The examples below show a complete listing of commands required to use CMake to build vortex with Python support. These commands may be run within a Python virtual environment.

This example illustrates how to build and install vortex from a PowerShell prompt using clang-cl. It is assumed that Python has already been installed and is available on the path. After cloning vortex, customize the build by creating CMakeUserPresets.json or editing CMakePresets.json in vortex’s source tree.

# setup vcpkg
> git clone https://github.com/microsoft/vcpkg.git vcpkg
> .\vcpkg\bootstrap-vcpkg.bat -disableMetrics
> $env:CMAKE_TOOLCHAIN_FILE="$PWD\vcpkg\scripts\buildsystems\vcpkg.cmake"

# setup vortex
> git clone https://gitlab.com/vortex-oct/vortex.git
> $Python = (Get-Command python).Path
> & $Python -m pip install -r vortex/requirements.txt

# build and install vortex
> cmake -S vortex -B vortex/build --preset clang-win-x64-release
> cmake --build vortex/build

This example illustrates how to build and install vortex on Ubuntu 22.04. It is assumed that closed-source dependencies have been installed into standard locations.

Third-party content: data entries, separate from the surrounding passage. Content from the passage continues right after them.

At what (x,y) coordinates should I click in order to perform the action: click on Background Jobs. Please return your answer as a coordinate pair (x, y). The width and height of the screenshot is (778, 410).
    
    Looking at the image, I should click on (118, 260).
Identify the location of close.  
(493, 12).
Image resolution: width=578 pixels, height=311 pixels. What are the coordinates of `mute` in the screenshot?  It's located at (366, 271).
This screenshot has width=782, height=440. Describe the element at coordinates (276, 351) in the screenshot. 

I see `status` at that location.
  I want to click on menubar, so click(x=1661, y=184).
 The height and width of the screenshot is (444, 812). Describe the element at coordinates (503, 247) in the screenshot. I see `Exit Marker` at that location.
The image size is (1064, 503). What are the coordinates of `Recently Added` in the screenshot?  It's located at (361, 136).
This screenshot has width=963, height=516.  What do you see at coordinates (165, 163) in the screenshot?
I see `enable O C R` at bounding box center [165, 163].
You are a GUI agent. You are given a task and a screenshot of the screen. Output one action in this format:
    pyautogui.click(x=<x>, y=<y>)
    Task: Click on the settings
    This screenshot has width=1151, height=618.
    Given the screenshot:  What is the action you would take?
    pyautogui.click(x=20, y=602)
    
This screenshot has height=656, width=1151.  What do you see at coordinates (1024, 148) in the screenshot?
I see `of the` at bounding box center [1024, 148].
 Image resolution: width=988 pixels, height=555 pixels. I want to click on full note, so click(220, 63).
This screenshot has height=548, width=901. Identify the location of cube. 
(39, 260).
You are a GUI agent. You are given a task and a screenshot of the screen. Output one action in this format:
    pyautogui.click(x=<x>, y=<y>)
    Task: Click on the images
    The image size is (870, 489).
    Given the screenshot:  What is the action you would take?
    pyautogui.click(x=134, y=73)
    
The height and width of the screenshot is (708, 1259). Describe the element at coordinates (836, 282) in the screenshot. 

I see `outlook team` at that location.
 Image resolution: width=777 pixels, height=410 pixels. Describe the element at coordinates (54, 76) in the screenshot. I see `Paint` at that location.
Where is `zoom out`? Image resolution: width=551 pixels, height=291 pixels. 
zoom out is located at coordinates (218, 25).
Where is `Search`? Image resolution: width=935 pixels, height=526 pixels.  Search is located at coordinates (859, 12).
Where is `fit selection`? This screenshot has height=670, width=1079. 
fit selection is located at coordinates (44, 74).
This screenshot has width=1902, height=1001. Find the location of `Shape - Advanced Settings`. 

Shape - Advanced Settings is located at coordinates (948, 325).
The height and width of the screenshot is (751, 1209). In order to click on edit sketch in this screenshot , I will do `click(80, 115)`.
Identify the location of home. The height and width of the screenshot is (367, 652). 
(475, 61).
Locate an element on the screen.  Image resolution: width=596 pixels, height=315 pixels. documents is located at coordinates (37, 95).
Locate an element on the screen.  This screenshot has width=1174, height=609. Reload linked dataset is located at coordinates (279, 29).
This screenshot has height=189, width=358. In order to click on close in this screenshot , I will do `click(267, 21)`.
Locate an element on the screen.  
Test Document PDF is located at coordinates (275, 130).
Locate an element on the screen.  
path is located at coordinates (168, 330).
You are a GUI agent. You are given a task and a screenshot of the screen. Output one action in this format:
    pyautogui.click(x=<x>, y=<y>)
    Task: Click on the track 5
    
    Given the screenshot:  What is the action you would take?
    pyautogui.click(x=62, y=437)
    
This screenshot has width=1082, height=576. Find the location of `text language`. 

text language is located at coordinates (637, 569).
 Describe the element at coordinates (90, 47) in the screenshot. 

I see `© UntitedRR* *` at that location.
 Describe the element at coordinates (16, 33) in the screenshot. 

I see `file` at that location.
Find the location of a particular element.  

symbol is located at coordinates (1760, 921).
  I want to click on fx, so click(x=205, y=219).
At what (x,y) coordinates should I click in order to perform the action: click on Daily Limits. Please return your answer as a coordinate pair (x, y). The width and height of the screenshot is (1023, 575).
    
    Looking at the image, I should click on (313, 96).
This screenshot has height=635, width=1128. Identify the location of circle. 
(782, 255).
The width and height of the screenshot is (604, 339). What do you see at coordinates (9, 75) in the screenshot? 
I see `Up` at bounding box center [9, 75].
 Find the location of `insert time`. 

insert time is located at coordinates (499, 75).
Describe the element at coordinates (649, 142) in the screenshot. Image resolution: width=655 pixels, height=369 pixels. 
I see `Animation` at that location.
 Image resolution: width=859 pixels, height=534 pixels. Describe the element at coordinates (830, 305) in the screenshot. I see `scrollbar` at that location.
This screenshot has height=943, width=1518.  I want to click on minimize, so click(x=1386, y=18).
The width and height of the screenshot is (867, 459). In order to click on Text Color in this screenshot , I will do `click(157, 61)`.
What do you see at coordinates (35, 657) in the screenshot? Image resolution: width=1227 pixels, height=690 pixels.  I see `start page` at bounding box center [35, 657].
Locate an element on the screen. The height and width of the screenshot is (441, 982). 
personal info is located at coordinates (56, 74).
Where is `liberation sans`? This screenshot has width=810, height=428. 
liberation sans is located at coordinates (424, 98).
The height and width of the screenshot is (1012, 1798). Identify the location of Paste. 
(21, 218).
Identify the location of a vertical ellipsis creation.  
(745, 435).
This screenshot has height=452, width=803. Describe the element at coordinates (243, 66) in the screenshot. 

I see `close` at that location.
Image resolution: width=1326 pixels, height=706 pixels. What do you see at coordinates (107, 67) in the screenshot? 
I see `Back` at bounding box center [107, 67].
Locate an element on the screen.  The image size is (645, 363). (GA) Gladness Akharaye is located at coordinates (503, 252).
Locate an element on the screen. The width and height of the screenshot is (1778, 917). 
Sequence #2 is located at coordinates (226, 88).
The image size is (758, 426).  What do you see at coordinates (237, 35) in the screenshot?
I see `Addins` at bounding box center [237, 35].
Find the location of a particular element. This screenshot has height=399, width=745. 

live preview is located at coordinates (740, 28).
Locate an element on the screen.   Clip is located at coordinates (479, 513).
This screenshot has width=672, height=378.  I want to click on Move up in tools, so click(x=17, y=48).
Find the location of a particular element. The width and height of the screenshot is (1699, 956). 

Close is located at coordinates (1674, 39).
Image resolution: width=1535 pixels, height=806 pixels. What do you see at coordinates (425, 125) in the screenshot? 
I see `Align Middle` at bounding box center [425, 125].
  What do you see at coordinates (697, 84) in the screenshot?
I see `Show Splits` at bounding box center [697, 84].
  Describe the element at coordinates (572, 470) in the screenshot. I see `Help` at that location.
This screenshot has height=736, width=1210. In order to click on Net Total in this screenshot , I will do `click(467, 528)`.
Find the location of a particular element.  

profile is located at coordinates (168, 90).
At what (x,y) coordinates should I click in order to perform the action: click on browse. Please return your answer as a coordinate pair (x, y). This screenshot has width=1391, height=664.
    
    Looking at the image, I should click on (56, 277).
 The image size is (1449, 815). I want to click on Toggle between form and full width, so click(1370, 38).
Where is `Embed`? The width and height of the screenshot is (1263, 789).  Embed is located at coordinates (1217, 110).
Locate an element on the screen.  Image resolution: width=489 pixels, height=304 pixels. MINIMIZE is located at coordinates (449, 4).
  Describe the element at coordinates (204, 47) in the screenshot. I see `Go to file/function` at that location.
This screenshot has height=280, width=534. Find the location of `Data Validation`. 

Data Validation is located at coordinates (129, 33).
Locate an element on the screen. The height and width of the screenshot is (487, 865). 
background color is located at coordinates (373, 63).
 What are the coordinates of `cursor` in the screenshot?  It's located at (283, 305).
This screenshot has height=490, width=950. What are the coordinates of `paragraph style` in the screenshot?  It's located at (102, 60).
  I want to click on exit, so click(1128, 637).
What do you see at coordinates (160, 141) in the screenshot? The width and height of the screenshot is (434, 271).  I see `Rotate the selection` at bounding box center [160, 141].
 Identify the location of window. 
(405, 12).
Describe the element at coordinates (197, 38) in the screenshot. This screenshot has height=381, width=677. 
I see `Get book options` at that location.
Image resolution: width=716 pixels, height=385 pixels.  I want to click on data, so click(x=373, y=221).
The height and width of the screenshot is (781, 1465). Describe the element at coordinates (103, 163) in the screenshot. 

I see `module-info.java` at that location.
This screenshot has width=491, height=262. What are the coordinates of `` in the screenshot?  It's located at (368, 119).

After cloning vortex, customize the build by creating CMakeUserPresets.json or editing CMakePresets.json in vortex’s source tree.

# install OS packages
$ sudo apt install curl zip unzip tar pkg-config cmake ninja-build clang patchelf python3 python3-pip

# setup vcpkg
$ git clone https://github.com/microsoft/vcpkg.git vcpkg
$ ./vcpkg/bootstrap-vcpkg.sh -disableMetrics
$ export CMAKE_TOOLCHAIN_FILE="$PWD/vcpkg/scripts/buildsystems/vcpkg.cmake"

# setup vortex
$ git clone https://gitlab.com/vortex-oct/vortex.git
$ pip3 install -r vortex/requirements.txt

# configure and build
$ cmake -S vortex -B vortex/build --preset clang-linux-x64-release
$ cmake --build vortex/build

The curl, zip, unzip, tar, and pkg-config packages are required for vcpkg. The cmake, ninja-build, clang, and patchelf are required for vortex’s build system. The python3 and python3-pip packages are required for Python support with vortex.

Python Setup Script

vortex’s Python setup script (setup.py) executes the CMake compilation procedure above. If you plan to use vortex exclusively from Python, the instructions in Python from Source are recommended. The continuous integration system uses this approach to create the pre-compiled Python wheels.